Friday, September 21, 2007

Thoughts on the Anglican Communion at the very edge of the Precipice

http://www.anviljournal.co.uk/Editorials/24_1.htm

[Anvil] 21 Sep 2007--Once again, it appears, the Anglican Communion has reached the very edge of the precipice only to slam on the brakes just in time and move back (at least a little) onto safer ground. It seems, however, only a matter of time before renewed conflict over who should drive and in what direction will lead us all to peer over the cliff again - probably sometime in September or October given the deadline given to the American church by the Primates at Tanzania .

More positively, what is becoming clear, in and through the difficulties of recent years, is that the Communion is, painfully and precariously, embracing and seeking to deepen a renewed pattern of interdependent life together in communion and mission that is faithful to Scripture and to our Anglican heritage. The recent Primates' meeting, and particularly the work on a Communion covenant, mark major steps in these developments. It is therefore important to understand their significance and also the nature of recent conflicts.

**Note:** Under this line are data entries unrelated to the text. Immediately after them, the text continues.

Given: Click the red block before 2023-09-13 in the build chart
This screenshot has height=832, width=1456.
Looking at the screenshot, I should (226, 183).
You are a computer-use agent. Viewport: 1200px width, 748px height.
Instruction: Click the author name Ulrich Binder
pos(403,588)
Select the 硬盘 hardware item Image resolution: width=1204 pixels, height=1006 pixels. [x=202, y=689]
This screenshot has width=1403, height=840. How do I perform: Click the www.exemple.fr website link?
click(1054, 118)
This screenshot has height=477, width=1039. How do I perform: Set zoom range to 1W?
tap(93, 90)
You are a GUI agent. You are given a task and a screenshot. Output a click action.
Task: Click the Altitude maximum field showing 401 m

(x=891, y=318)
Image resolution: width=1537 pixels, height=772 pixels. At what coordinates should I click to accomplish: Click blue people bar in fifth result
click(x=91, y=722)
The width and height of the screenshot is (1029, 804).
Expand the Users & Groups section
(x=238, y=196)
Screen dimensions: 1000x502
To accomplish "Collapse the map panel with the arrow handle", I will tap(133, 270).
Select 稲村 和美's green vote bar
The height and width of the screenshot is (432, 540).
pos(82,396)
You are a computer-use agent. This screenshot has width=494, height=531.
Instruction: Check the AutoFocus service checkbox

The presenting issue is clearly differences over homosexuality and in particular the truthfulness of the 1998 Lambeth Resolution I.10 and its status within the life of the Communion as a whole. For many Anglicans, particularly evangelical Anglicans, this amounts - given the wording of part of that resolution ('rejecting homosexual practice as incompatible with Scripture') and their own convictions as to Scripture's clarity and plain sense on this subject - to a fundamental question about the authority of the Bible. It has, however, become increasingly clear that interacting with this question is disagreement over an ecclesiological question about the nature of life in communion. The focus of this disagreement is the inter-relationships that autonomous provinces have with each other and with the Anglican Communion as a whole through the various Instruments of Communion, although a subsidiary question is how the Communion responds to a province where internal relationships of communion become severely impaired or broken. The 2004 Windsor Report from the Lambeth Commission on Communion is here the key text (equivalent to Lambeth I.10 in relation to sexuality), and disagreements over this also threaten division among Anglicans.